OpenACC will only run on CPU with GCC
jeffhammond opened this issue · comments
OpenACC uses GNU __atomic
not #pragma acc atomic
and the CMake assumes GCC's implementation.
I will try to fix this.
@jeffhammond, thanks for the find!
Agreed. Thanks for the find! I have been giving this some thought as well.
To my thinking, it would be ideal (from a portability standpoint) to decouple CircusTent from the GNU specific atomics altogether. Currently, the pthreads, OpenMP, and OpenACC backends all utilize them.
For pthreads we could use the C11 standard, but I am not entirely sure if that equates to a step forward or backward with respect to portability.
For OpenMP & OpenACC, we should be able to replace the add atomic operations with #pragma directive versions, but I'm not sure the compare-and-swap are doable in the same manner. If not, we could just omit the CAS variations from these backends. Alternatively, it looks like the "capture" clause in these models might support an unconditional atomic swap.
@jeffhammond @jleidel What do you guys think?
I think you want to keep Pthreads + GCC intrinsics as a generic implementation on CPUs.
What I'd add is a true C++11 (std::thread
plus std::atomic
) or C++17/20 (std::for_each(std::execution::par_unseq...
plus std::atomic_ref
) implementation.
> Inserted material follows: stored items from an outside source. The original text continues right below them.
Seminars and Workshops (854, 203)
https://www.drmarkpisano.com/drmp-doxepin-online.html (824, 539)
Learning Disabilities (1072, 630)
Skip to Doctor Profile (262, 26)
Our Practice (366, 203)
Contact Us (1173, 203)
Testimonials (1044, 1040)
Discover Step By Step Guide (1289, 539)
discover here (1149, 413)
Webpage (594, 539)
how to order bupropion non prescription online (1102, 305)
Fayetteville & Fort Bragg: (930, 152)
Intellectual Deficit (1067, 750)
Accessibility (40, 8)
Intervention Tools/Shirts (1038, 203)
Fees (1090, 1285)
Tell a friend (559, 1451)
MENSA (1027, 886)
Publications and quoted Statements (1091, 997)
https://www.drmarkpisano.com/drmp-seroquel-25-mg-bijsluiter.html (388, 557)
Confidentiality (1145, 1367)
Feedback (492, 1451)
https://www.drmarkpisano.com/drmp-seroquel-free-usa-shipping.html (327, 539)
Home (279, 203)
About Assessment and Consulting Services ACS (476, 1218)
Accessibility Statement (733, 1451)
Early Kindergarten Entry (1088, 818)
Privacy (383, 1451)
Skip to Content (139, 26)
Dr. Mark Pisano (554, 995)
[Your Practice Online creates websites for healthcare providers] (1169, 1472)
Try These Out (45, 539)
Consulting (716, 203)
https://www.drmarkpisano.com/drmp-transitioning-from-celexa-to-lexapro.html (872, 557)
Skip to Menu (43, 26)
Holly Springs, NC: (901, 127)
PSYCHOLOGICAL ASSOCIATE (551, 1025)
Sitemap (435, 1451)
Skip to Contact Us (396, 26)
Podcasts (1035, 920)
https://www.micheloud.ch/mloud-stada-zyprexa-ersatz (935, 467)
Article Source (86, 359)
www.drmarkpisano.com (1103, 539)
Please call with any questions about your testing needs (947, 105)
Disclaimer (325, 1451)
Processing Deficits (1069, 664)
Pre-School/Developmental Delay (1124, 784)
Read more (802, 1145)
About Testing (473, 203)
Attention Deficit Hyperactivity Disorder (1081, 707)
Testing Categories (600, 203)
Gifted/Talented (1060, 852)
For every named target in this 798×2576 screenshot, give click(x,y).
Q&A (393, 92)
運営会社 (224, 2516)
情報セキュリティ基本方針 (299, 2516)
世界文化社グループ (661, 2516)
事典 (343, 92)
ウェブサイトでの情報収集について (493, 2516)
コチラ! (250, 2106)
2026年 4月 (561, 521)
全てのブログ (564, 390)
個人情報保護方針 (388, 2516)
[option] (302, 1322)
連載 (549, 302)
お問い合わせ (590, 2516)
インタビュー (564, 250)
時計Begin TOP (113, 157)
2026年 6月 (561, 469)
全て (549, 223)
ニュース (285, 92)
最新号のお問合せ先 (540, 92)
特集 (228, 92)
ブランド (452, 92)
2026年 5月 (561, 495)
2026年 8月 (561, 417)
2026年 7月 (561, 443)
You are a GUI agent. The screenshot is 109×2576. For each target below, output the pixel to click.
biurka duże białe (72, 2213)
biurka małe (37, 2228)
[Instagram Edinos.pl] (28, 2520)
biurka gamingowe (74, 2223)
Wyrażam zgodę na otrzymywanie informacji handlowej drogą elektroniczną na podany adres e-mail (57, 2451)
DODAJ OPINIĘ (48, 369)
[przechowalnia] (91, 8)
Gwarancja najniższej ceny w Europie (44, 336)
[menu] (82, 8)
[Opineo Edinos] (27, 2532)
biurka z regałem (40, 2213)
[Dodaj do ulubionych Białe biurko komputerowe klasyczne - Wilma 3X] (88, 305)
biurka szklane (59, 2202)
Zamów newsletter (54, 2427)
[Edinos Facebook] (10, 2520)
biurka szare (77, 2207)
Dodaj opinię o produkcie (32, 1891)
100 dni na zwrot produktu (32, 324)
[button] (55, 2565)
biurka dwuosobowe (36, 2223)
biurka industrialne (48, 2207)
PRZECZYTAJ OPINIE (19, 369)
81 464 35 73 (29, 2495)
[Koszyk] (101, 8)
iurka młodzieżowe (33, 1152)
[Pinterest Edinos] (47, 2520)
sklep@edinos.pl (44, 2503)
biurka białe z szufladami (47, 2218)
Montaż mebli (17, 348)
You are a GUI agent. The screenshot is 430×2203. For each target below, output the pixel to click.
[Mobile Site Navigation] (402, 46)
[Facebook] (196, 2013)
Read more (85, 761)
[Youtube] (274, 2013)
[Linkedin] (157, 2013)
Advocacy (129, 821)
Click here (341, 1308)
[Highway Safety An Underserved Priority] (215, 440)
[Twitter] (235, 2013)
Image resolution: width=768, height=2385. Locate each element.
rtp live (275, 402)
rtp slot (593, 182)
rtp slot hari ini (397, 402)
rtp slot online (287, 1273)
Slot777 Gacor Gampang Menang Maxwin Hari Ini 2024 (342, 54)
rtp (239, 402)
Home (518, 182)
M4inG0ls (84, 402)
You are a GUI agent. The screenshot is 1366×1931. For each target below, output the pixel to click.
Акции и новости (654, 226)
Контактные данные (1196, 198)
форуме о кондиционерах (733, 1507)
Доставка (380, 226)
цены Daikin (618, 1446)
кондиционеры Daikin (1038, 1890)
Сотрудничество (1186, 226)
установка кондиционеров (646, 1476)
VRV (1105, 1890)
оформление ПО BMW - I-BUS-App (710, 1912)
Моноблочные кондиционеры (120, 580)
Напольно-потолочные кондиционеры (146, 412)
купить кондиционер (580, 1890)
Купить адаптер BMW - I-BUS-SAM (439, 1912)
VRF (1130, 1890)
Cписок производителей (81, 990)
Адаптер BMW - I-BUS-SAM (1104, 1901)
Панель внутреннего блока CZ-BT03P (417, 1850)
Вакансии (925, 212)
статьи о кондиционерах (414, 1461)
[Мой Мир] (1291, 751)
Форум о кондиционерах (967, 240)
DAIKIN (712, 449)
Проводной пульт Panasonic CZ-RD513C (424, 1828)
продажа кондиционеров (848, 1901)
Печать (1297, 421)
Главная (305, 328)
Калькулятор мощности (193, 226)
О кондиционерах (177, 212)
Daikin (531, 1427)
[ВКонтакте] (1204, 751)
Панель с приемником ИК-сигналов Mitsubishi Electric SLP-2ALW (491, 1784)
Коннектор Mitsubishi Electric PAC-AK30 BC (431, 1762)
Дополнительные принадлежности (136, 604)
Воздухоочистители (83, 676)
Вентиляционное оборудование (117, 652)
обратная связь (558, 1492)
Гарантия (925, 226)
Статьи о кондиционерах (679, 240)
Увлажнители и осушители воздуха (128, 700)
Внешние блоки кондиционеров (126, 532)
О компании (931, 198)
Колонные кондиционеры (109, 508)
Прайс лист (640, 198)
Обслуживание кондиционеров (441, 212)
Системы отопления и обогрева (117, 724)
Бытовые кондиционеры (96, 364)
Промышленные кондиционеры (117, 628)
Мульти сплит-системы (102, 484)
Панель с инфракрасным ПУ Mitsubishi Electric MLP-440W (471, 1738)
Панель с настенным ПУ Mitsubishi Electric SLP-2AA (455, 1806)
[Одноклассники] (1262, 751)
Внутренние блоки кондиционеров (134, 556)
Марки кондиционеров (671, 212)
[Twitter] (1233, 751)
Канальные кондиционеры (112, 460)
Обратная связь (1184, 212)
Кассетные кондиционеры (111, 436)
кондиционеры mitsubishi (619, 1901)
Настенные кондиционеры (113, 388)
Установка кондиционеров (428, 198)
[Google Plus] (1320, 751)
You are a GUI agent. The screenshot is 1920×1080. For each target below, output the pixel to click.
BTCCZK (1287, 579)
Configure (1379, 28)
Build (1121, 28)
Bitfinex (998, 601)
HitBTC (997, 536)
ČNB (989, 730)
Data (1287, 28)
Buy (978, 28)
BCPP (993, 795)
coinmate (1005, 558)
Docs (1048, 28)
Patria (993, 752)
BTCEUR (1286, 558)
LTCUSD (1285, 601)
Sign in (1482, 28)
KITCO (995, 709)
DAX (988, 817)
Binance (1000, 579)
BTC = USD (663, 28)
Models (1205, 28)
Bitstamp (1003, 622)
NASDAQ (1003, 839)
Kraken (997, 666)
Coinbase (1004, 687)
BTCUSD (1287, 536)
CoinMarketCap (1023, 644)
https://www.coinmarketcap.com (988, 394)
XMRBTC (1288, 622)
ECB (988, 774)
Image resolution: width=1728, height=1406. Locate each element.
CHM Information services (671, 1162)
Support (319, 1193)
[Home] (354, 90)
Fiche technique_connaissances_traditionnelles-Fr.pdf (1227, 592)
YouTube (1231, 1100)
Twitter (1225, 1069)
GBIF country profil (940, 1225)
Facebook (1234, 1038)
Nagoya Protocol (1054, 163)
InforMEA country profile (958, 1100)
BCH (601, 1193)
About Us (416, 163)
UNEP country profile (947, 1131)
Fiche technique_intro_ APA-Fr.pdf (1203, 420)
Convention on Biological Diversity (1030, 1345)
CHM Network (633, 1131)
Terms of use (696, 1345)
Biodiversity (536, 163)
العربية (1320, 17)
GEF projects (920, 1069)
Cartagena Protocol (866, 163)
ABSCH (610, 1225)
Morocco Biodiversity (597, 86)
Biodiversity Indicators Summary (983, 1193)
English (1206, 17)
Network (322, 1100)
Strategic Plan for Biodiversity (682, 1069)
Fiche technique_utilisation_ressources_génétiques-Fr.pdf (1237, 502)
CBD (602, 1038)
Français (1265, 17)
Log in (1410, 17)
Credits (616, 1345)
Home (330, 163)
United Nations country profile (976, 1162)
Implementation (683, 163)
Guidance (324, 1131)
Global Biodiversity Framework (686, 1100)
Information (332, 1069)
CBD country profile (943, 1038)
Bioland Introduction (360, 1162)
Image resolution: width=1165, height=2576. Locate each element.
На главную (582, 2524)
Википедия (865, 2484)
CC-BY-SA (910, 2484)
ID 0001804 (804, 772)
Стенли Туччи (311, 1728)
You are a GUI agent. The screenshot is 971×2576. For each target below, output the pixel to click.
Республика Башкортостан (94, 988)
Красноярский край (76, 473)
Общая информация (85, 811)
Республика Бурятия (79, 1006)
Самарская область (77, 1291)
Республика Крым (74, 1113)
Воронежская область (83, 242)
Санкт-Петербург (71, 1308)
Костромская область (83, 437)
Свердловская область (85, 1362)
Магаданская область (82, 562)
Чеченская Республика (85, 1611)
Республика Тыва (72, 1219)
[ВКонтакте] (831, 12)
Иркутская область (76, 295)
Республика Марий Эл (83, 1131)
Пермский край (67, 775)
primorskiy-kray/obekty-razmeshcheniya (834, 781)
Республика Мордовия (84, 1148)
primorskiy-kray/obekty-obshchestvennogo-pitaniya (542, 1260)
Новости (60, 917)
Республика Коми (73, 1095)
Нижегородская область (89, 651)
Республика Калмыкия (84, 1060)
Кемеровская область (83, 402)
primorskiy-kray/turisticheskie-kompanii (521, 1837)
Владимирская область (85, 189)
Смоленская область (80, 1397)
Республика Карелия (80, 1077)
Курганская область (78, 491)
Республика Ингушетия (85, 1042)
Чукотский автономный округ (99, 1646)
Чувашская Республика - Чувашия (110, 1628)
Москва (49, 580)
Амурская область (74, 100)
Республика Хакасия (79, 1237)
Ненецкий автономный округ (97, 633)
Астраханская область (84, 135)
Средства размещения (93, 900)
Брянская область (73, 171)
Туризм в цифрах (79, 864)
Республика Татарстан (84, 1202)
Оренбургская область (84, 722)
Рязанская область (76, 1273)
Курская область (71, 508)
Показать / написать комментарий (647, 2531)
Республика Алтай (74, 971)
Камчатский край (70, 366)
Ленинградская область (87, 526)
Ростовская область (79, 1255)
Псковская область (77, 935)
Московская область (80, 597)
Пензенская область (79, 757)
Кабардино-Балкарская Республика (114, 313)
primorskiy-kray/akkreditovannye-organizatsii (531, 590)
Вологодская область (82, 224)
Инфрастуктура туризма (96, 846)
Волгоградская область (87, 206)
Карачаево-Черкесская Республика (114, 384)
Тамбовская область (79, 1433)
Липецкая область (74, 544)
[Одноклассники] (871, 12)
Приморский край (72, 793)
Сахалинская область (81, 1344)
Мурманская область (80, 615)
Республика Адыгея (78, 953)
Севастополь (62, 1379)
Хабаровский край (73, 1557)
The latter will work on CPU and GPU (once std::atomic_ref
is available). If you do the C++11 one, you can do the C11 one too, with minimal additional effort.
Granted, I find std::thread
annoying relative to Pthreads, and std::atomic
or _Atomic
means you need an array of those, unlike intrinsics or std::atomic_ref
, so maybe you just want to do the C++17/20 port.
I haven't read enough on OpenACC atomics to be sure about CAS. They used to not have it, but I think they do now.
In any case, you can decouple the implementation of atomics from the implementation of threads pretty easily. For example, look at https://github.com/jeffhammond/Quicksilver/blob/cxx20-atomics/src/AtomicMacro.hh.
@BrodyWilliams C11 threads used to be way less portable than Pthreads, but glibc finally got with the program in 2018 (https://sourceware.org/legacy-ml/libc-alpha/2018-08/msg00003.html).
Issues should be addressed by #17 . (C++11 implementation added, OpenACC & OpenMP+Target revised)